Charlie Harvey

Dear ICANN: Please don’t attack privacy, anonymity and free speech

ICANN  logo

ICANN, the "not-for-profit public benefit corporation" which coordinates the naming system of the internet recently announced some disturbing plans to take over the running of domain privacy services and to stop those services from providing, well, domain privacy.

Here’s a good tl;dr from the NearlyFreeSpeech.net article ICANN’s assault on personal and small business privacy. It is worth reading the whole thing if you have time.

… Driven in no small part by the people who brought you SOPA, they have a three-step plan:

  1. They will introduce a new accreditation program for domain privacy providers, complete with fees and compliance headaches. (Meaning higher costs for you.)
  2. As a condition of accreditation, require domain privacy providers to adopt privacy-eviscerating policies that mandate disclosure and, in some cases, publication of your private information based on very low standards.
  3. They will require ICANN-accredited domain registrars (i.e. all domain registrars) to refuse to accept registrations that use a non-accredited domain privacy provider, thus driving any privacy provider that actually plans to provide privacy right out of business.
  4. Here are some of the great ideas they’re considering:

    • Barring privacy providers from requiring a court order, warrant, or subpoena before turning over your data.
    • A policy based on the “don’t ask questions, just do it” model of the DMCA. Except that with the DMCA your site can be put back after an error or bogus request; your privacy can never be put back.
    • Requiring privacy providers to honor law enforcement requests to turn information over secretly, even when under no legal obligation to do so.
    • Outright banning the use of privacy services for any domain for which any site in that domain involves e-commerce.

An open letter

Here is my stiffly worded open letter to ICANN.

Perhaps if enough people tell them how deeply misguided they are, they might listen. Add your voice by emailing ICANN about it before 7 July.

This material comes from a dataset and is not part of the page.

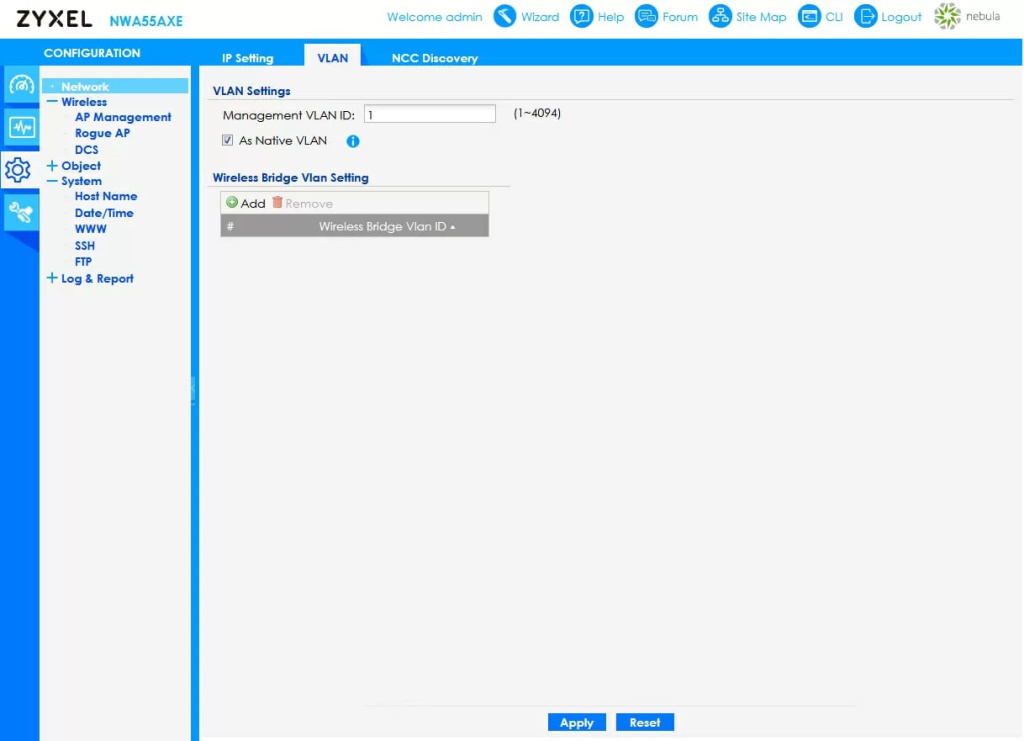Open the CLI console icon
Image resolution: width=1024 pixels, height=741 pixels.
(808, 16)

Subject: Please do not take away effective domain privacy services at the behest of copyright extremists

Hi ICANN,

Your plans to require privacy proxy services to register with ICANN and to require them to hand over personal data at the behest of anyone who can write a convincing looking letter (with no effective redress) are deeply misguided.

For some people on the internet, anonymity and privacy are literally a life or death matter. Think, for example of:

  • Dissident bloggers critical of totalitarian regimes
  • Websites run by and for survivors of domestic abuse
  • QLGBT poeple writing about their experiences of oppression
  • People of colour speaking out about their victimization by the police
  • Whistleblowers criticizing multinational corporations

Demanding that privacy measures are ineffective and seeking to circumvent the normal legal process (for example by not requiring a court order before releasing information related to domain registrations) could endanger lives as well as being in fundamental conflict with principles of data protection, privacy and anonymous free speech that democratic societies hold to be essential.

The right of copyright extremists to demand personal information with menaces does not trump these fundamental democratic rights. And even if it did, it is certainly not ICANN’s role to decide who is allowed to exercise their right to privacy or anonymous free speech. That’s why democratic societies have courts.

The requirement that "domains used for commercial purposes" should be ineligible for privacy registrations is also misguided.

What if I am a VPN provider in Asia, used by people in China to access information prohibited by the Chinese state? I might be charging for my services -- that sounds commercial. Your proposal will make me an easy target for the human rights abusing Chinese state.

Instead of merely serving the panopticonist interests of the music and film industry, the working group should recommend the continued provision of strong privacy protections -- perhaps stronger than now.

Privacy services should require due legal process before releasing private data and those whose data is being requested should be informed and given the right to defend their privacy in court.

Privacy proxy services should remain independent, and not regulated, monitored or governed by ICANN -- already something of a monopoly and not suited to making unilateral decisions about internet privacy. ICANN should stick to its intended purpose and stop trying to extend its powers.